Recurrence rates in the VivaGel BV and placebo groups at or by week 16 were 44.2% and 54.3%, respectively, in the U.S. trial, and 15.7% and 22.6%, respectively, in the European trial.

VivaGel also showed statistically significant benefits compared with placebo in five secondary efficacy endpoints, including time to recurrence of BV and reduced recurrence of BV by clinical findings. Additionally, reduced recurrence by the trials' primary and secondary efficacy endpoints was observed in the VivaGel BV group throughout the 12-week follow-up period off-treatment.

Starpharma said the treatment also showed "excellent" safety and tolerability.

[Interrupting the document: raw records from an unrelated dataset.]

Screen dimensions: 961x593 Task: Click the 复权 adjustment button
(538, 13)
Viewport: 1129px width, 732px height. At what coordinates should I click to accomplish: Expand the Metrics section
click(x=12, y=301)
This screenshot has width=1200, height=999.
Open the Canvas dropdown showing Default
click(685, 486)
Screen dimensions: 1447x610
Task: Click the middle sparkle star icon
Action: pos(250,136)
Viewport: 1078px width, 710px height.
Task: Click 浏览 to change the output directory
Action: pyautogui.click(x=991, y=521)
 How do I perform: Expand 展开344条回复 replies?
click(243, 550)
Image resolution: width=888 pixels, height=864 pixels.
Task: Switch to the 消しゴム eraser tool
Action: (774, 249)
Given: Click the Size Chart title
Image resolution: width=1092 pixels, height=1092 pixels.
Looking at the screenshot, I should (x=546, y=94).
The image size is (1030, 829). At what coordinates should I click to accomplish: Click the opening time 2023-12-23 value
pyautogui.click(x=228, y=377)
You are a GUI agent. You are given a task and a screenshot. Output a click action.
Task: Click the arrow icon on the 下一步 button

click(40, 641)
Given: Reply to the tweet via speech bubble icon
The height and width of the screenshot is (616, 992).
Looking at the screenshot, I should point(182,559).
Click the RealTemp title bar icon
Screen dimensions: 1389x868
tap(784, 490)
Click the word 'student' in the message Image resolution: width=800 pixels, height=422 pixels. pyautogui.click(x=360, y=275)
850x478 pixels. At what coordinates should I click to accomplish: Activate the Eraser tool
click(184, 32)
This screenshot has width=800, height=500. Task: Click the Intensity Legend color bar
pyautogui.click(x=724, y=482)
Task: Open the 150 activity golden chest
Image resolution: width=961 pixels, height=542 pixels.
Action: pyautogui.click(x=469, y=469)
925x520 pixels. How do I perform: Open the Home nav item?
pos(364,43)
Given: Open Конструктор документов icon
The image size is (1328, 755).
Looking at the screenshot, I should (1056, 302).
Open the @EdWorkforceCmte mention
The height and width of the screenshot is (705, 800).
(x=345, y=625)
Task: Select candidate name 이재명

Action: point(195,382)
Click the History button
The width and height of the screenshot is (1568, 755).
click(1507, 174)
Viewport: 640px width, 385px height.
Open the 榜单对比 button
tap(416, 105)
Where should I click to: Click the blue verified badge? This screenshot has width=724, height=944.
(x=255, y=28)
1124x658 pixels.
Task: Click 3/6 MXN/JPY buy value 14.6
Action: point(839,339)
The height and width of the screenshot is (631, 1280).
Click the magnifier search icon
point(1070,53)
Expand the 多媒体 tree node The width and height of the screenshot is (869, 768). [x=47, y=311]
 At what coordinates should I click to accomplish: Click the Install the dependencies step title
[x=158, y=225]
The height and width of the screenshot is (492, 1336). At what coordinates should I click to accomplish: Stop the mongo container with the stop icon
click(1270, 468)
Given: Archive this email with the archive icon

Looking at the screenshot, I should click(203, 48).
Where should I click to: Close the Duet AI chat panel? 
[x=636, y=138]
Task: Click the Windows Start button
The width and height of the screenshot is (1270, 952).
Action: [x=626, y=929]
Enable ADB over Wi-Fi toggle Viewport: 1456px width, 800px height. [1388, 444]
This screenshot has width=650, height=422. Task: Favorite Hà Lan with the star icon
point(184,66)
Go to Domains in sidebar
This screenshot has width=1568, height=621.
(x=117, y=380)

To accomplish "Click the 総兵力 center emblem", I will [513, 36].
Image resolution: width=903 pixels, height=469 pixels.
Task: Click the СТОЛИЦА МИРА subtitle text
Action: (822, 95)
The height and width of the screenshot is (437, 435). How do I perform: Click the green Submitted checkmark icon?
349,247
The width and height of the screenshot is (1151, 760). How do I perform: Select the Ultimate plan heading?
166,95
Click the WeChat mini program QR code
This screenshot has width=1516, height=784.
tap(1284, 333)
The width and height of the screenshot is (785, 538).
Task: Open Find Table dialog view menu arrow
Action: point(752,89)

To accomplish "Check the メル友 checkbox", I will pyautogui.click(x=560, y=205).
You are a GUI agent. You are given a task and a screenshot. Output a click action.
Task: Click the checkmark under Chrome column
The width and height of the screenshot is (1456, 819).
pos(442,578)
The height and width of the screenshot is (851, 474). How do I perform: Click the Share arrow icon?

The company plans to submit a new drug application for VivaGel BV to the U.S. Food and Drug Administration, as well as expand the treatment's indications in Europe to include prevention of recurrent bacterial vaginosis.

VivaGel BV is a water-based gel used to treat bacterial vaginosis, a type of vaginal inflammation caused by an imbalance of naturally occurring bacterial flora. The drug has European regulatory approval for the topical treatment and rapid relief of bacterial vaginosis. BV affects about 30% of women in the U.S.